Au moment précis où, comprenant que son immobilité ne dissuaderait pas ses prédateurs, la Fatae tenta de fuir, l’homme blond plongea en avant, empoigna par un bout sa robe de rayonne et tira si fort qu’il la déchira. D’une main maigre prolongeant un bras d’aspect fragile, la femelle saisit une courroie de son sac à dos, auquel elle imprima un puissant mouvement circulaire, heurtant le blond à l’épaule. Ce dernier vacilla et fit un pas de côté sous le choc.
Voyant sa retraite coupée, elle se colla le dos au mur, les yeux écarquillés. Ses pupilles se dilatèrent à tel point que leur centre rouge occulta presque entièrement le noir. Puis elle ouvrit la bouche, pointa à l’extérieur une fine langue rose et poussa une sorte de sifflement à glacer d’effroi les âmes sensibles.

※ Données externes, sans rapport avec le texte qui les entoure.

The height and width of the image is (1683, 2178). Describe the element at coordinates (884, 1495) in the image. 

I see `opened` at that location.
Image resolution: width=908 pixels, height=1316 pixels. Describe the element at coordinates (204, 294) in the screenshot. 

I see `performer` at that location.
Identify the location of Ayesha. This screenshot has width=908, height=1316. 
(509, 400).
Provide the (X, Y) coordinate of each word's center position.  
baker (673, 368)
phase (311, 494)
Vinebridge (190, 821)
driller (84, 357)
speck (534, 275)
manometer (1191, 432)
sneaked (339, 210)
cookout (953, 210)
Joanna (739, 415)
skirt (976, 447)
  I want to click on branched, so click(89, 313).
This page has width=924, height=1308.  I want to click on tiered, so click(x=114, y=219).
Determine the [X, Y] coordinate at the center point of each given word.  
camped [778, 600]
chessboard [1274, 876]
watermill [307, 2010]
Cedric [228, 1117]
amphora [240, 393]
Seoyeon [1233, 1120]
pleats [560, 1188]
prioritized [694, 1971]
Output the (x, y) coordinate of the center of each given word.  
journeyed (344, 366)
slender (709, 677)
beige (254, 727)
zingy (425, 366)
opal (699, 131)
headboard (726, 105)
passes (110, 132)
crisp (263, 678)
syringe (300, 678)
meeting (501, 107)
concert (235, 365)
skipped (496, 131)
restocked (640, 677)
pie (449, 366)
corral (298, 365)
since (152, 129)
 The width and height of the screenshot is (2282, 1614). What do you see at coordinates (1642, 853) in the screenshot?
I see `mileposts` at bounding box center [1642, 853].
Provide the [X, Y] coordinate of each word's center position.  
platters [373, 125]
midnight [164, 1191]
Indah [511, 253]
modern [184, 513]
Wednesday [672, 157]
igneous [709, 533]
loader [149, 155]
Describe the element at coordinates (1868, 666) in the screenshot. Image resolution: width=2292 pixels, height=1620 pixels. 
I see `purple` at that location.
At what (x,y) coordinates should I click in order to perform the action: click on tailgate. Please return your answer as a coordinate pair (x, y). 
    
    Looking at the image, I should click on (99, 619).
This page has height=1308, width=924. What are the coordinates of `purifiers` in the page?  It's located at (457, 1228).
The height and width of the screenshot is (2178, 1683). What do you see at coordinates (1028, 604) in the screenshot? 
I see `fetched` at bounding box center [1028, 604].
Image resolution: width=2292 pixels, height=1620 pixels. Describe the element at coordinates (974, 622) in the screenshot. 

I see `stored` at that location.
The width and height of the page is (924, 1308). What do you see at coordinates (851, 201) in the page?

La seconde règle de survie intelligente en cas de rencontre d’un Fatae était de ne jamais embêter un Basilic. La première étant de n’embêter à aucun prix une femelle Basilic. Non que les femelles fussent plus déterminées, plus agressives ou plus vicieuses que les mâles, mais elles étaient chargées de la reproduction de l’espèce, et à cet effet la nature les avait dotées d’une langue qui crachait un venin capable de mettre K.O. un voleur d’œufs — ou un humain adulte — pour plusieurs jours.
— Attention ! Prends-la par-derrière ! chuchota le leader, juste assez fort pour n’être entendu que de son compagnon. Ne laisse pas cette bête puante s’échapper. Apprends-lui à ne pas venir marcher dans nos rues.
— Léééééézard ! appela Jack, agitant son couteau devant lui pour attirer l’attention de l’animal. Lééééézard lééézard lééézard ! Viens ici petit lééézard.
En un autre lieu, peut-être quelques décennies plus tôt, ils auraient porté des capuches blanches. Ou les robes de l’Inquisition, envoyant les âmes prétendument corrompues au bûcher non pas pour la gloire de Dieu, mais par peur de l’Autre.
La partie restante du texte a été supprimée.